Nicht jeder, der narzisstisch wirkt, ist einer: Ein Blick hinter die Maske

Vor einiger Zeit bat mich mein Kollege Michael Ehlers um Unterstützung in einem komplexen Fall. Ein bekannter Politiker stand im Kreuzfeuer. Interviews liefen aus dem Ruder, Social-Media-Kommentare eskalierten, und jede Aussage schien Öl ins Feuer zu gießen. 

Die Öffentlichkeit sah in ihm einen narzisstischen Selbstdarsteller. Doch Michael hatte Zweifel. Er fragte: „Was, wenn er gar kein Narzisst ist, sondern ein verletzter Empath? Kannst du das bitte prüfen?“

Chris Oeuvray ist psychologische Beraterin und Narzissmus-Expertin. In ihren Büchern wie „Du genügst“ zeigt sie Betroffenen toxischer Beziehungen Wege zu Selbstwert, Stärke und einem befreiten Leben. Sie ist Teil unseres EXPERTS Circle. Die Inhalte stellen ihre persönliche Auffassung auf Basis ihrer individuellen Expertise dar.

Wenn das starke Auftreten eine Schutzmauer ist

Schon im ersten Coaching-Gespräch zeigte sich: Dieser Mann war kein Machtmensch im klassischen Sinn. Sein Blick wich aus, sobald Kritik kam. Er sprach schnell, kontrolliert, überlegt und versuchte, jedes Risiko zu vermeiden. Dahinter lag keine Arroganz, sondern Unsicherheit.

Er hatte gelernt, Emotionen zu verstecken, weil sie ihm in der Politik Schwäche signalisierten. Doch sein System stand unter Dauerstress. Atem flach, Schultern hochgezogen, Stimme gepresst. Er sagte Sätze wie: „Ich darf mir keinen Fehler erlauben.“ Das ist kein Narzissmus. Das ist pure Angst.

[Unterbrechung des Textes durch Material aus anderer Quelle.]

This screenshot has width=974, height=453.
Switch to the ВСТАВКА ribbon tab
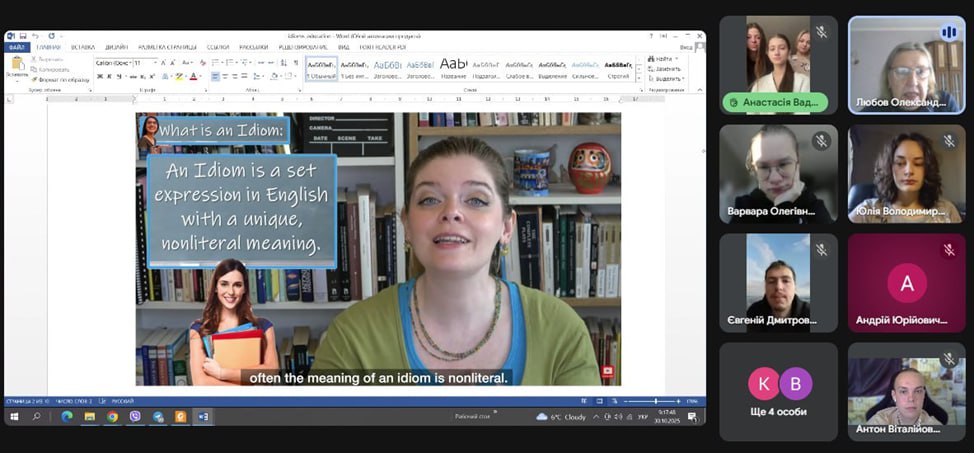[x=83, y=47]
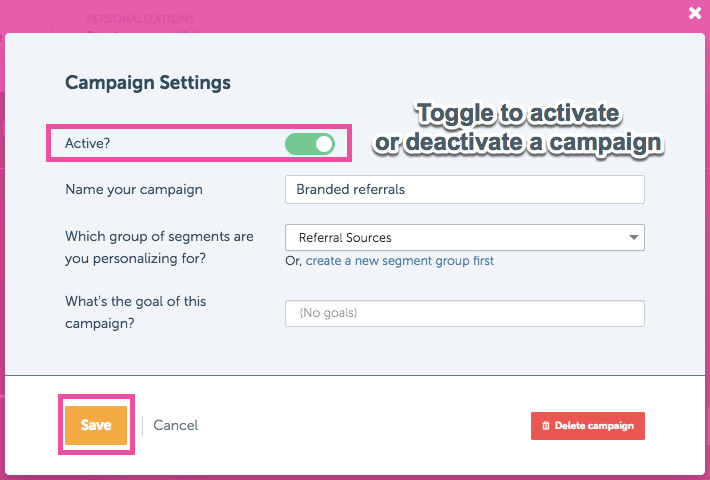710x480 pixels.
Task: Open the Referral Sources segment group dropdown
Action: coord(465,238)
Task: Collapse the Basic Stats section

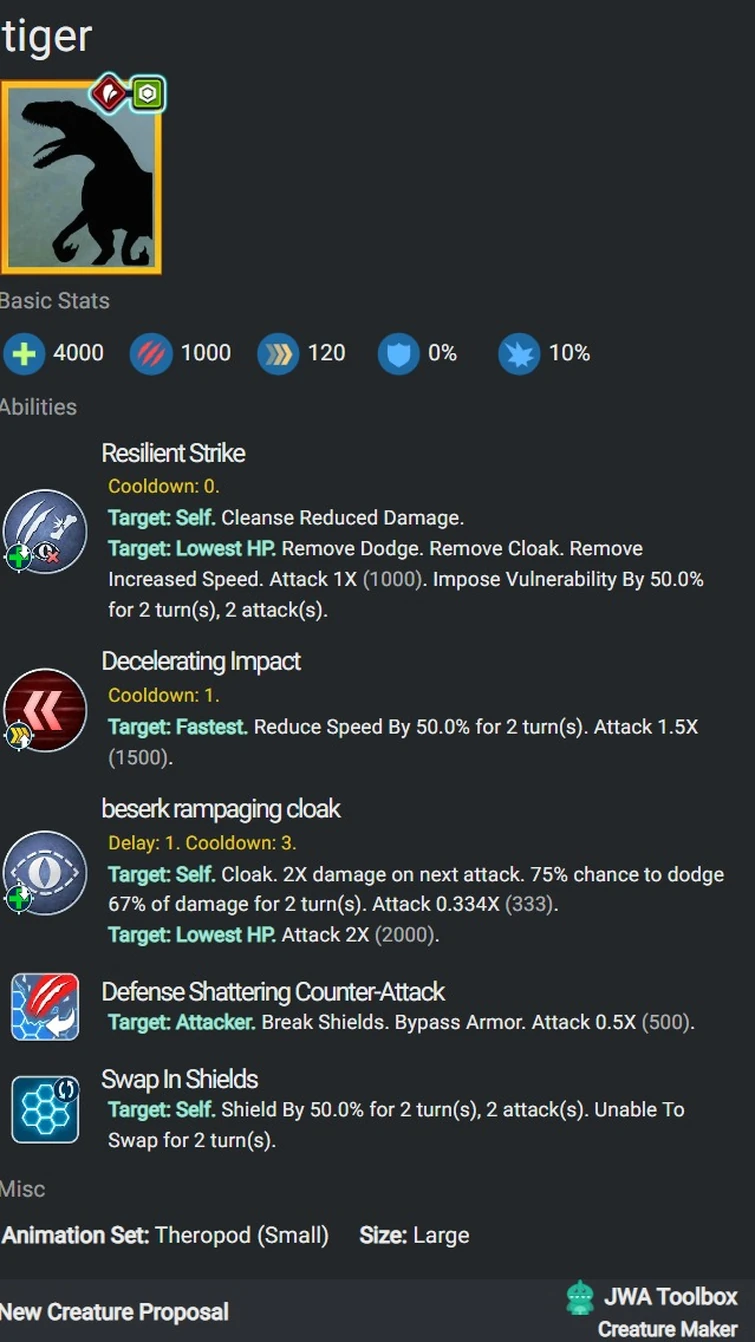Action: 54,301
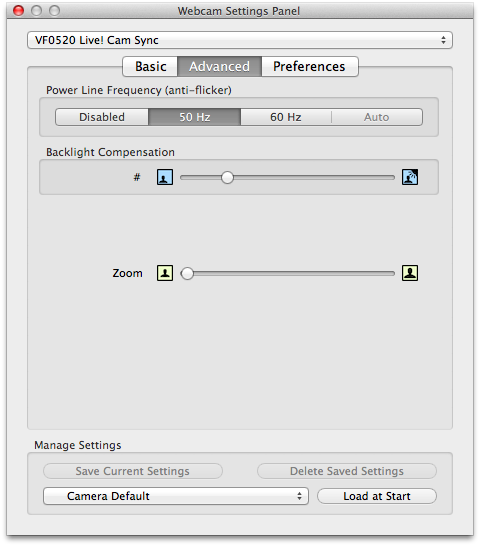Click the Webcam Settings Panel title bar
Viewport: 480px width, 546px height.
pos(239,11)
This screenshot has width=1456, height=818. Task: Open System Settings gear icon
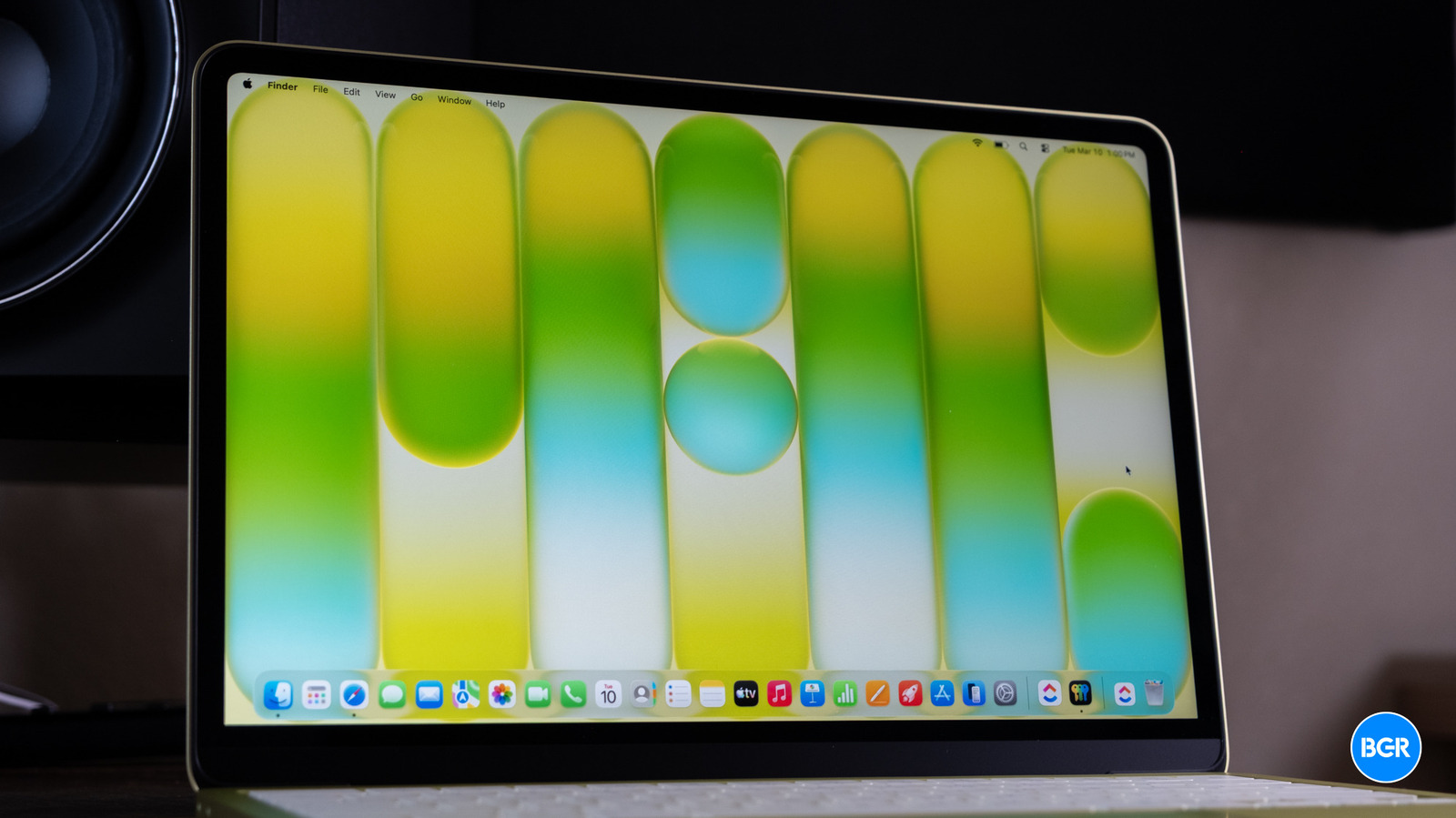1005,694
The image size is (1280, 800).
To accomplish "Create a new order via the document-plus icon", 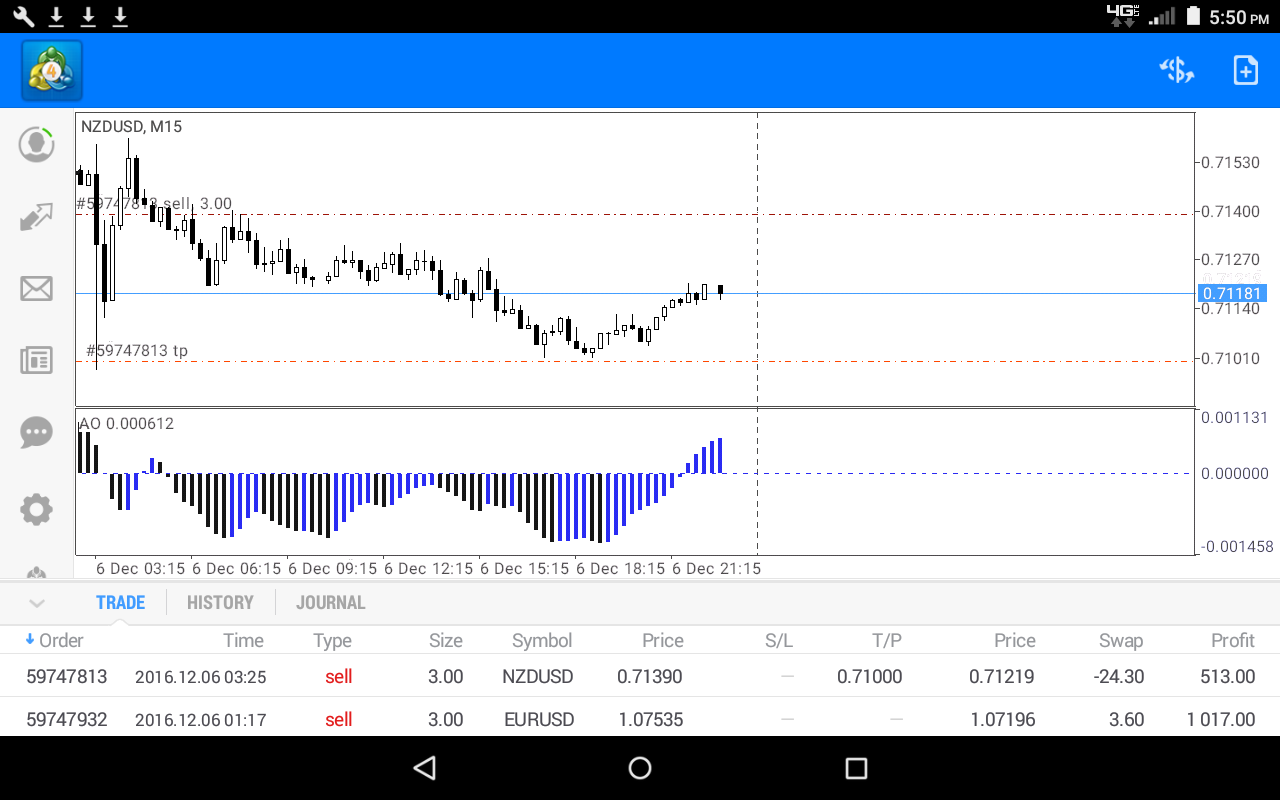I will [1245, 70].
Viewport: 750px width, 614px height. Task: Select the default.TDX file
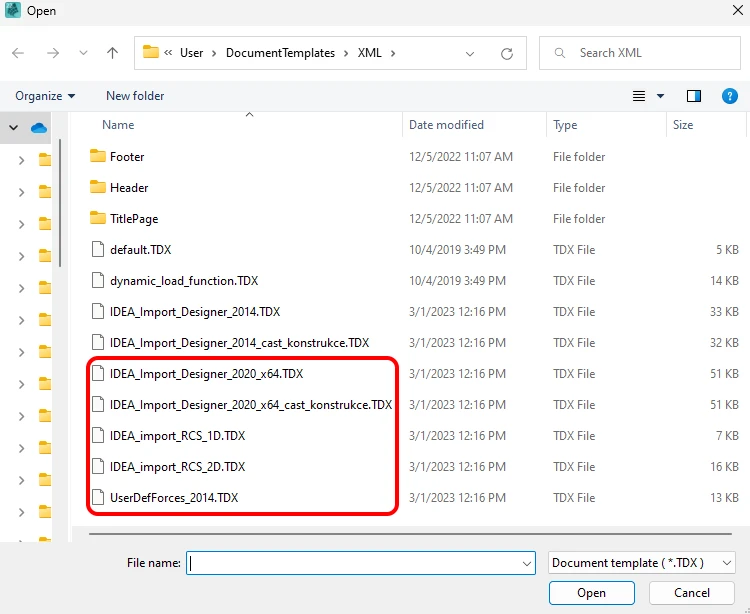141,250
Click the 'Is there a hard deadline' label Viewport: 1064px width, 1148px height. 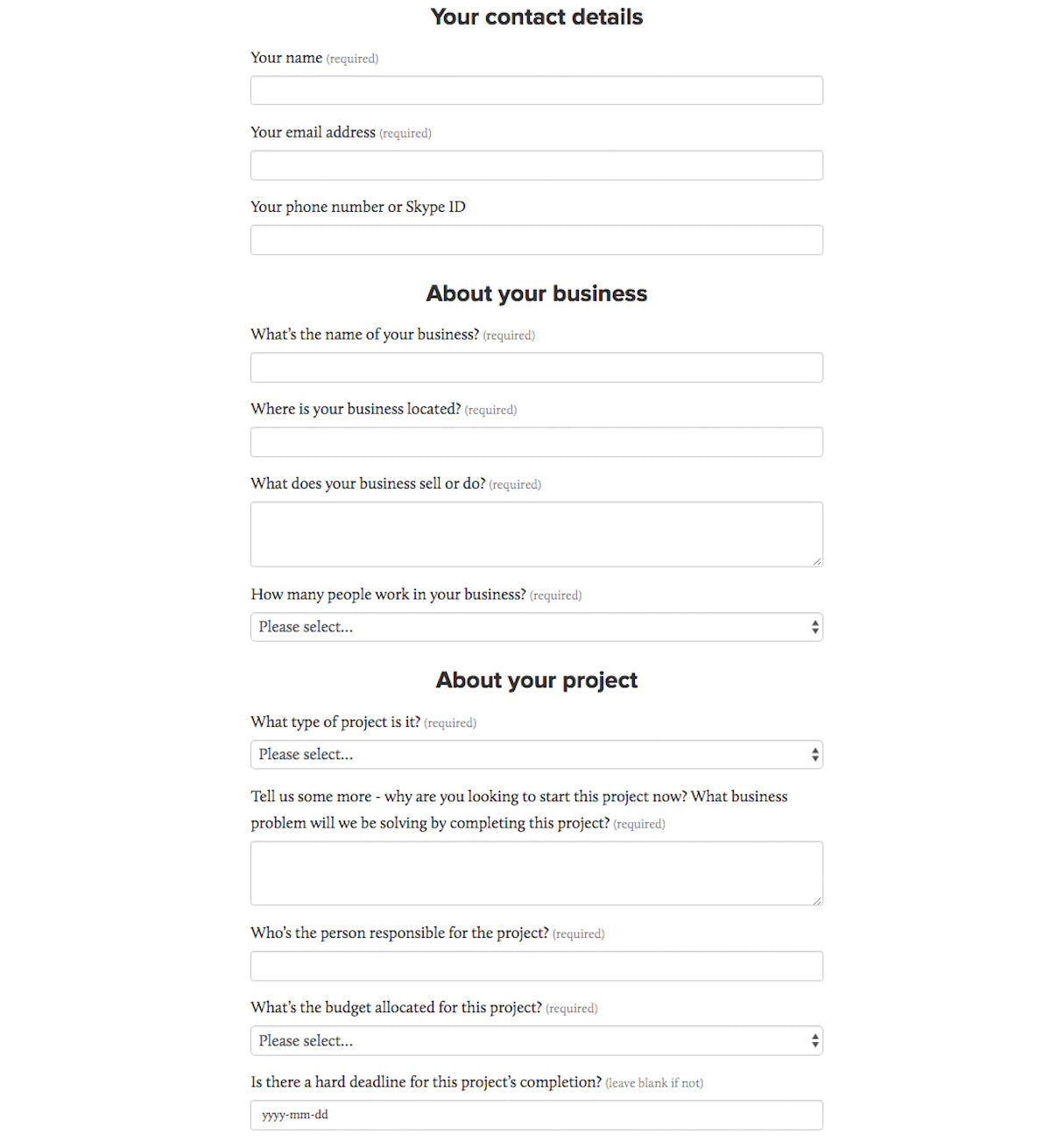pos(426,1082)
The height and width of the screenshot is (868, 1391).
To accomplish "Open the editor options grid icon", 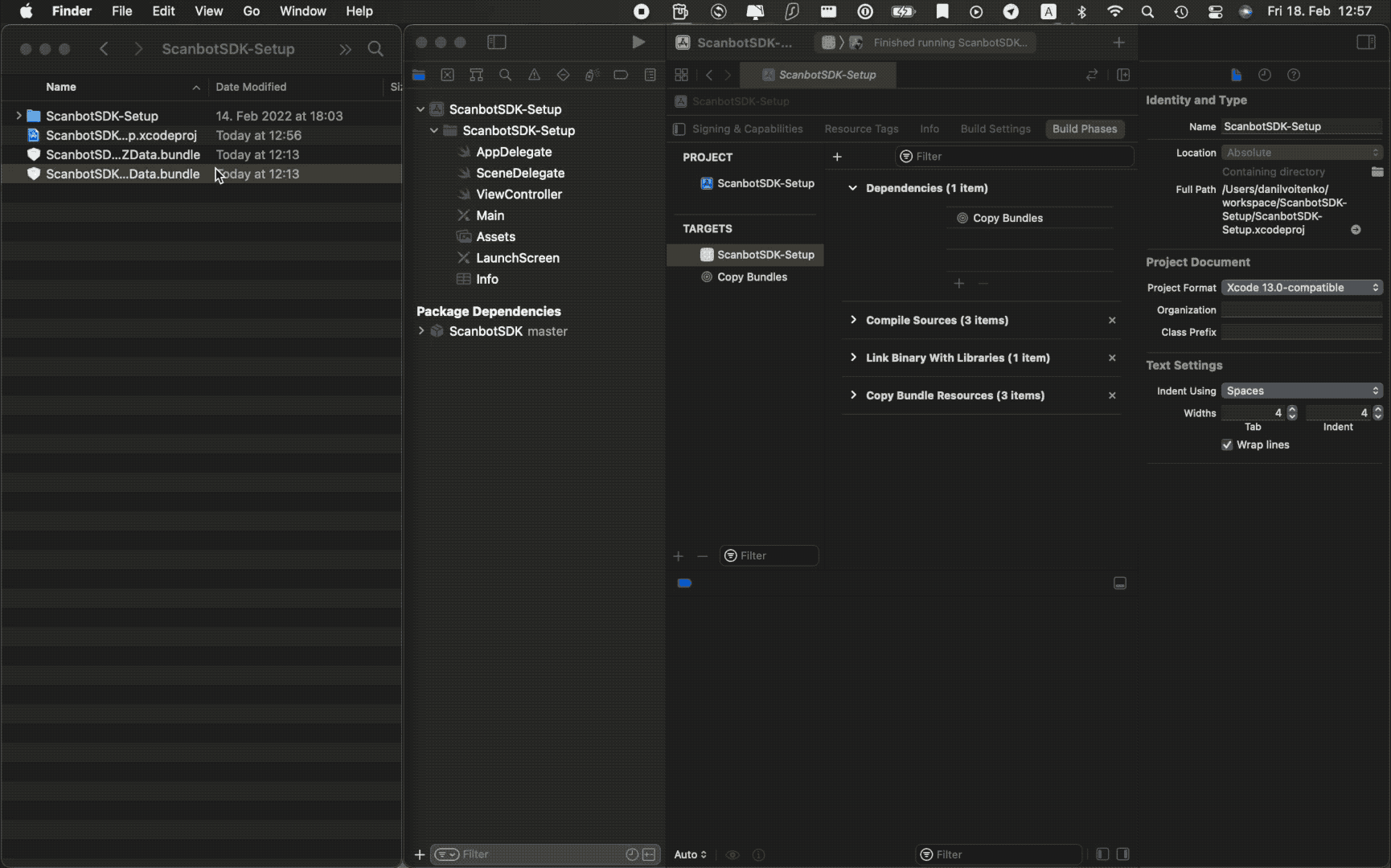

Der entscheidende Unterschied: Reflexion statt Rechtfertigung

Ein echter Narzisst rechtfertigt sich, wenn etwas schiefgeht. Ein Co-Narzisst hingegen fragt: „Was habe ich getan, dass das passiert ist?“ Und genau das tat er.

In unserer Zusammenarbeit erkannte er, wie sehr er sich seit Jahren über Leistung definierte, und wie stark ihn das an seine Kindheit erinnerte. Narzisstische Eltern, emotionale Kälte, das stille Mantra: „Sei perfekt, dann wirst du geliebt.“

Diese innere Konditionierung prägt viele Empathen. Sie übernehmen Verantwortung für alles und jeden, und verlieren dabei sich selbst.

Co-Narzissmus als Überlebensstrategie

Empathen mit traumatischen Prägungen entwickeln oft übersteigerte Anpassung. Sie lesen Räume, spüren Stimmungen, passen sich an. Sie wollen Harmonie, koste es, was es wolle. Doch in stressigen Situationen kippt dieses Muster: Sie wirken plötzlich kontrollierend, dominant, perfektionistisch. Nicht, weil sie andere beherrschen wollen, sondern weil sie gelernt haben:

„Nur wer stark wirkt, überlebt.“

Der Politiker hatte genau diese Dynamik entwickelt. Er wirkte nach außen kühl, unnahbar, fast arrogant, während er innerlich unter Strom stand. Sein eigentlich empathischer Charakter war unter Schichten aus Selbstschutz begraben.

Wie Coaching Co-Narzissten hilft

Im Coaching arbeiteten wir in zwei Phasen:

Bewusstmachen der Muster:

  1. Er lernte, seine körperlichen Reaktionen wahrzunehmen, besonders Haltung und Atem. Ihm fiel auf, wie oft er unbewusst den Atem anhielt.
  2. Jede Spannung im Körper war ein alter Reflex: „Ich darf mich nicht zeigen.“
  3. Durch Traumaarbeit und Entschleunigung entstand zum ersten Mal Raum für Reflexion.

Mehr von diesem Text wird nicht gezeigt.